What is clearly obvious upon arriving in the country is the extent to which the government have let this country collapse upon them. Potholes are rife, to the extent where in places a scar runs across half of the road, forcing drivers to drive on the wrong side of the road. And the roads were even worse than this a year or so ago-my relative described the roads as equivalent to ‘dirt roads’. Which there are also a lot of in Zims as well.
Now, besides having to frequently replace the tires (or not, if you lack the money) due to the damage from potholes, and despite the suspension getting messed up, there are still two more problems to contend with: traffic lights, and buses. The traffic lights themselves work fine, especially the few that have been upgraded to solar power, as they also fit larger, clearer lights which helps a lot. The trouble is that the power supply is erratic. As a rough rule of thumb, a power cut a day was how it worked, with each power cut lasting a few hours. Of course, Mr Mugabe’s mansion was exempt from this, and the CBD of Harare had much fewer power cuts. Now, when the power cuts happened, the traffic lights went off, and due to the police not often being present to direct the traffic, it was a risky business for everyone. Remarkably, I was never involved in a crash, and from what I could see, it seemed as if everyone tried to be extra cautious when there were power cuts. Everyone except the bus drivers.

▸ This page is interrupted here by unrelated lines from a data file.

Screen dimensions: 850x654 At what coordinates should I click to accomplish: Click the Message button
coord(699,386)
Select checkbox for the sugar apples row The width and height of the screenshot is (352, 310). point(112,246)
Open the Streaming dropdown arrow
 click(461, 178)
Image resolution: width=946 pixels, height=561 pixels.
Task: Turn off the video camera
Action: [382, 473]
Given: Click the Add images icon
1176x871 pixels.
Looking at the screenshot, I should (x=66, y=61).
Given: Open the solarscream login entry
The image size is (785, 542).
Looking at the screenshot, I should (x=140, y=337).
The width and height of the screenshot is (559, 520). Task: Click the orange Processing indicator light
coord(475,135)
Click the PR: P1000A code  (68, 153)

In Harare, there is no official bus or train network (the government has better things to spend the money on-themselves). As a result, ‘commuter buses’ sprung up, which are basically camper vans which ferry people from place to place. Since having more passengers means more money, as many passengers as possible are crammed into the vehicle, with one person hanging out of the vehicle calling out the destination. So far, so good (well, sort of). The thing is, the commuter buses are notorious for breaking every known traffic law that exists, along with some other laws too. As a result, you can expect commuter buses to: give way to no one (and cause a traffic jam in the process), go through red lights, run over policemen (he may have been about to fine them), perform U-turns over pavements and a whole range of other law-breaking violations. The government does want to crack down on them, so we’ll see how that goes.
Earlier I mentioned power cuts. As a result of the frequent loss of power, many households now have diesel generators, along with car battery-inverter setups that charge from the mains and keep the lights going during power cuts, Solar panels would be useful, but are expensive, so the only solar panels available are smaller than an A4 piece of paper, and used to charge small devices (mobile phones, portable lights). Some places do have solar heating for hot water installed.

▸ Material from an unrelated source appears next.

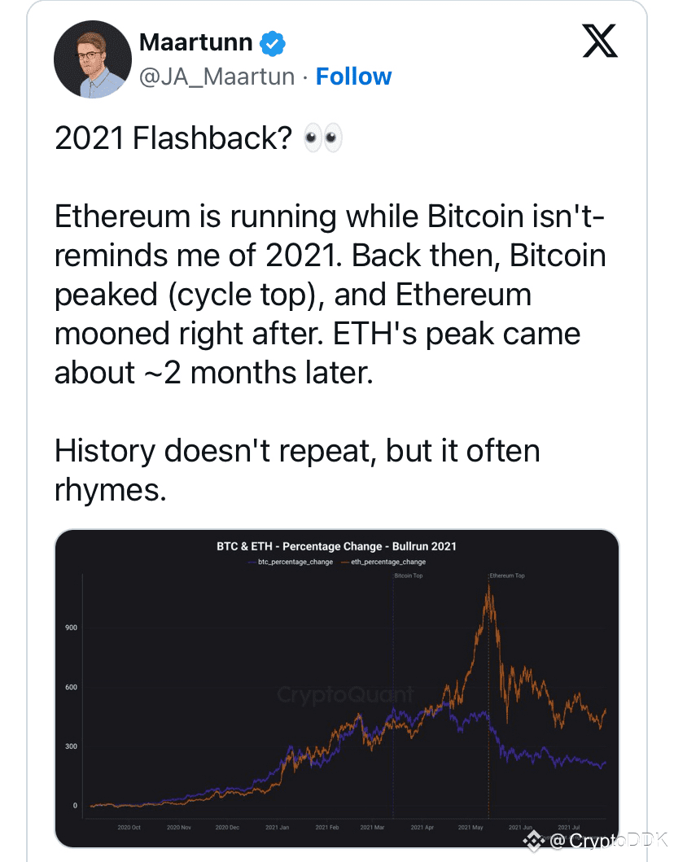Select the 'Ethereum Top' vertical marker label
This screenshot has height=862, width=674.
[507, 575]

Living with power cuts was an eye-opening experience. To have a shower, the diesel generator would need to be switched on to power the pump and hot water, as there was no solar heating at our house. The router wouldn’t work, so we couldn’t get access to our (slow) broadband connection. Fridges went off, which was fine provided the power cut wasn’t for too long. The wired phone worked, not the cordless ones. The electric cooker wouldn’t work, so the gas stoves would be used. As not all the lights were connected to the inverter, at night we would use a solar lantern to see what we were cooking on the gas stove. Throughout my stay, I never fully became acustomed to the power cuts, and it was good to see just how much we take electricity for granted. Before I go further, I should clarify a point about the length of power cuts. In a district near to ours in Harare, whilst I was staying there their substation blew (as in literally- we saw the charred remains afterwards). This probably had something to do with the oil used to cool the transformer, and the transformer being faulty. As you’d expect (or not), the technicians came with a new transformer ready to fit it in. However, an unforseen problem cropped up-the transformer was too big, so wouldn’t fit into the space between the properties. First, the technicians asked the neighbours to move their walls to make enough room, then when the neighbours flatly refused, they went and got a smaller transformer. This whole incident lasted a few days to a week, during which there was no mains power for those houses.
I’ll get round to adding the next posts hopefully in the near future.